User:Effie Mouzeli (WMF)/Howtos/New LVS Kubernetes Service
Appearance
Before adding a new LVS service, the service should be:
- running and responding properly to healthcheck
- listening to TLS
tls.enabled
Puppet Private - Certs
Certificates
Follow the process in Kubernetes/Enabling_TLS#Create_and_place_certificates
DNS and Netbox Patch #1
Make an allocation [DNS/Netbox#How_to_manually_allocate_a_special_purpose_IP_address_in_Netbox]

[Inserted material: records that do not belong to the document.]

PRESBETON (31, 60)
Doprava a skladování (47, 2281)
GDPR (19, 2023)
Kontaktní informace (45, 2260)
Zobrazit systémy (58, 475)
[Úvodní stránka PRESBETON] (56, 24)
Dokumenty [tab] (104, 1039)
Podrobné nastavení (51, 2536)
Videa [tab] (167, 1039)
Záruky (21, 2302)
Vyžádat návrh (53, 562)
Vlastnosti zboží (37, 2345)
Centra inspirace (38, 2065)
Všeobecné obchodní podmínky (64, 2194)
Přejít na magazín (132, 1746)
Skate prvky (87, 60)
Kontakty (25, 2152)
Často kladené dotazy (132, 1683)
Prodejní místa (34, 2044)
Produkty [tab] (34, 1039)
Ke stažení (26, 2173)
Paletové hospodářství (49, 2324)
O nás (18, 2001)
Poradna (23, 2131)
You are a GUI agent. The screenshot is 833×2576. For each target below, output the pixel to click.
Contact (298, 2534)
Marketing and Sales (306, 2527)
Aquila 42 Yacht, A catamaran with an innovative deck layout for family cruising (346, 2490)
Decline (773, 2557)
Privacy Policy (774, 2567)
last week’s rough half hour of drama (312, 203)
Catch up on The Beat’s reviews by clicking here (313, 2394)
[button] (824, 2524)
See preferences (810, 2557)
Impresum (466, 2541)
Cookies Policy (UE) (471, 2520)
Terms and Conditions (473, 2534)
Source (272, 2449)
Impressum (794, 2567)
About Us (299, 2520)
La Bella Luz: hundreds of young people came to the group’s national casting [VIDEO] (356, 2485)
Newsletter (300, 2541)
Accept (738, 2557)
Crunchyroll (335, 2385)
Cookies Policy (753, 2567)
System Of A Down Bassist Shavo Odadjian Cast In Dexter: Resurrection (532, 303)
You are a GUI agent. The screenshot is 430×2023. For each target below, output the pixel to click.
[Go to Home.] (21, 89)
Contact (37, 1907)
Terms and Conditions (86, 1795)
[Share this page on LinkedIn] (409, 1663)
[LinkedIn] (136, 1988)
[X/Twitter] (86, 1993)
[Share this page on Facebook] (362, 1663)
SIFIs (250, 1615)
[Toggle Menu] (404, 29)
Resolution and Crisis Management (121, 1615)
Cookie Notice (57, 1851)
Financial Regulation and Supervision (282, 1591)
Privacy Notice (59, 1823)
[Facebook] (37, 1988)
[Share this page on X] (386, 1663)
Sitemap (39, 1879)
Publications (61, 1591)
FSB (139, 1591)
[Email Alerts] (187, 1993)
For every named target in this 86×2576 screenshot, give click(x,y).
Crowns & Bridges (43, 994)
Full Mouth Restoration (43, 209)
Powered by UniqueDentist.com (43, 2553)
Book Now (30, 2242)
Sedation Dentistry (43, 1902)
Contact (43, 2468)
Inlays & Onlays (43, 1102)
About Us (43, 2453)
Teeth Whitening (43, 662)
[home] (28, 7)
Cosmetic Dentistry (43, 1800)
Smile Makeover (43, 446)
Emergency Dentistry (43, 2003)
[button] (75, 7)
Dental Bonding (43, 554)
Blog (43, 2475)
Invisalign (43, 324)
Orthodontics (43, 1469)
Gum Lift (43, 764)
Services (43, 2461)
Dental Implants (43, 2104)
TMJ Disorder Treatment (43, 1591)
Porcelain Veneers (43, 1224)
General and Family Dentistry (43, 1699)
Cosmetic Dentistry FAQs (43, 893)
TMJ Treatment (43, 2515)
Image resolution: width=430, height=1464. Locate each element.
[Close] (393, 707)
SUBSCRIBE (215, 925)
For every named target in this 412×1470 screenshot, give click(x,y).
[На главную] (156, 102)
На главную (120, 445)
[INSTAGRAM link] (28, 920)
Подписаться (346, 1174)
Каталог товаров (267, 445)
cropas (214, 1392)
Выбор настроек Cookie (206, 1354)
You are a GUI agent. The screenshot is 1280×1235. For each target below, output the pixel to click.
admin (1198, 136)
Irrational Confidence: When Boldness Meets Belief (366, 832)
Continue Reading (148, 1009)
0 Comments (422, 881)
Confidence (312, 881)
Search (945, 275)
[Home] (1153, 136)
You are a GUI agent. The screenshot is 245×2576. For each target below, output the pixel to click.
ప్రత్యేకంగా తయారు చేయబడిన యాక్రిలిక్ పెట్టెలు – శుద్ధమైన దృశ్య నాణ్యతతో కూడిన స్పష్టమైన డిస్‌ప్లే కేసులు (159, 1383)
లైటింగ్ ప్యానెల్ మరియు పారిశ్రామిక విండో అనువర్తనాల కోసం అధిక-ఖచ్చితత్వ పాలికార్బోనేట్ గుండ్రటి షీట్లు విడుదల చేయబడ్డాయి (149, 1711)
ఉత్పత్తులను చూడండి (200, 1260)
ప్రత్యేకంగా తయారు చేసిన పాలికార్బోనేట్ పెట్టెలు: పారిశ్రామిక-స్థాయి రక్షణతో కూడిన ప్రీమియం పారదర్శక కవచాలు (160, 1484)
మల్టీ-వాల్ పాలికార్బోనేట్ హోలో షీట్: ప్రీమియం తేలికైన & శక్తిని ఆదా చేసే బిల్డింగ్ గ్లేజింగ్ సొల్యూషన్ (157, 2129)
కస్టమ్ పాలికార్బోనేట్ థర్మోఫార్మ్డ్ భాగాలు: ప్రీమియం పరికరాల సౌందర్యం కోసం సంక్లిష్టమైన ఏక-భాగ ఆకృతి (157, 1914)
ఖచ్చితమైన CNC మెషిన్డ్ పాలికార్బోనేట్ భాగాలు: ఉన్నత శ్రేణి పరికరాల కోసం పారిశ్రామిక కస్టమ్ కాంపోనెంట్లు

Note: change the netmask to /32,
Add svc records in operations/dns
templates/10.in-addr.arpa
templates/wmnet
- Review and merge
- login to ns0.wikimedia.org, and run
sudo authdns-update
. This will pull from operations/dns and generate zonefiles and gnsd configs on each nameserver. - Verify:
for i in 0 1 2 ; do dig @ns${i}.wikimedia.org -t any my-changed-record.wikimedia.org ; done
Finish up DNS
cumin1001:~$ sudo cookbook sre.dns.netbox "Add VIPs for X services"
Puppet Patch #1 - LVS prep
'''hieradata/common/service.yaml:'''
service::catalog:
echostore:
description: Echo store, echostore.svc.%{::site}.wmnet <-- '''change'''
encryption: true
ip:
codfw:
default: 10.2.1.49 <-- '''change'''
eqiad:
default: 10.2.2.49 <-- '''change'''
lvs: # Properties that are related to LVS setup.
class: low-traffic
conftool:
cluster: kubernetes
service: kubesvc
depool_threshold: '.5'
enabled: true
monitors:
IdleConnection:
max-delay: 300
timeout-clean-reconnect: 3
scheduler: wrr
protocol: tcp
monitoring:
check_command: check_https_port_status!8082!200!/healthz # <-- '''change PORT''' command for the check in icinga
critical: false # True in Prod
sites:
codfw:
hostname: echostore.svc.codfw.wmnet <-- '''change'''
eqiad:
hostname: echostore.svc.eqiad.wmnet <-- '''change'''
port: 8082 # <-- '''change''' https://wikitech.wikimedia.org/wiki/Service_ports
sites:
- eqiad
- codfw
state: service_setup
discovery:
- dnsdisc: echostore # <-- '''change'''
active_active: true
'''hieradata/role/common/kubernetes/worker.yaml:'''
profile::lvs::realserver::pools:
echostore: {}
'''conftool-data/discovery/services.yaml'''
foo: [eqiad,codfw]
sudo cumin 'O:lvs::balancer' 'run-puppet-agent'
Puppet Patch #2 - LVS setup
'''hieradata/common/service.yaml:'''
[...]
sites:
- eqiad
- codfw
state: lvs_setup <-----
discovery:
- dnsdisc: echostore
active_active: true
- Run puppet
sudo cumin 'O:lvs::balancer' 'run-puppet-agent'
- Ack PyBal diff checks on Icinga
- Find primary and secondary low traffic LVSs in
modules/lvs/manifests/configuration.pp
- Log on SAL and restart pybal (secondaries first)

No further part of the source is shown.